Leyden, the former managing editor of Wired magazine, suggests that the current era represents the convergence of two massive forces: a cyclical sociopolitical reinvention of the United States that occurs roughly every 80 years, and a technological “triple threat” that promises to redefine the human experience.
The 80-Year Cycle of Reinvention
Drawing on historical patterns, Leyden posits that the United States is currently navigating a period of friction and rebirth that mirrors three previous eras: the American Founding, the Civil War and Reconstruction, and the post-WWII boom.
“There’s been three previous junctures where Americans have found themselves in this exact place,” Leyden notes, pointing to the 80-year intervals that separate these epochal shifts. He argues that in each instance, an old system that no longer served the populace collapsed under the weight of political polarization and economic disparity, only to be replaced by a modernized infrastructure and social contract.
Just as the post-war era of 1945 unleashed 25 years of unparalleled prosperity and the creation of the middle class, Leyden believes we are on the precipice of a similar expansion. “We are essentially watching the beginnings of a shift from financial capitalism… to essentially some version of a sustainable capitalism,” he says, predicting a move away from the representative democracy of the 20th century toward a more responsive “digital democracy.”
The Technological Triumvirate
While the political cycles provide the context, the engine of this transformation is technology. Leyden identifies three specific sectors that have moved past the experimental phase and are now entering the steep slope of the adoption curve: Artificial Intelligence, Clean Energy, and Bioengineering.
1. The Age of AI
Leyden views the arrival of generative AI, popularized by the release of ChatGPT, as a “world historic moment” comparable to the Industrial Revolution. He argues that just as the steam engine revolutionized physical labor, AI will revolutionize cognitive labor.

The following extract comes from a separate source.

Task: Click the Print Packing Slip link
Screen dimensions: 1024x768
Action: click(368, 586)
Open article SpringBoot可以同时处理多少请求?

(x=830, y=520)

“The amplification of our mental powers with digital computers and now AI are going to be very similar to the amplification of our physical powers that mechanical engines… initially by steam created,” Leyden explains. He predicts this will lead to an explosion of productivity and problem-solving capabilities previously thought impossible.
2. Energy as Technology, Not Commodity
Perhaps the most profound economic shift Leyden highlights is the transition of energy production from a resource extraction model to a manufacturing model.
“This is the first time we have an energy source that is a technology… 100% a technology. Not a commodity,” Leyden states regarding solar and renewable systems. This distinction is critical because technologies follow learning curves where costs plummet as production volume doubles. “The forward motion of cost coming down on clean energies is just beginning… when that happens you’re going to have… abundant clean energy.”
3. Bioengineering the Future
The third pillar is the maturity of genomics and CRISPR technology. We have moved from simply mapping the genome—a feat achieved two decades ago at great cost—to actively editing and designing biological outcomes.
“We can now essentially design these things for outcomes that we want to happen, cheaply and easily,” Leyden observes. He points to the development of lab-grown meat as a prime example, where scientists can cultivate sustenance identical to animal protein without the environmental toll of industrial agriculture.
A New Civilization
Leyden’s optimism is tempered by the acknowledgment of the friction required to birth this new era. The collapse of the old world—characterized by fossil fuels, traditional financial capitalism, and 20th-century governance—creates immense anxiety and conflict. Yet, he insists that the trajectory is clear.
“We are living through the collapse of the old world, and the quiet construction of a new one,” Leyden concludes. For the generation rising now, the task is not merely to patch the holes of the past, but to utilize these new tools to build a 21st-century civilization. “The quicker we start to wrap our heads around that challenge… the better off we’re all going to be.”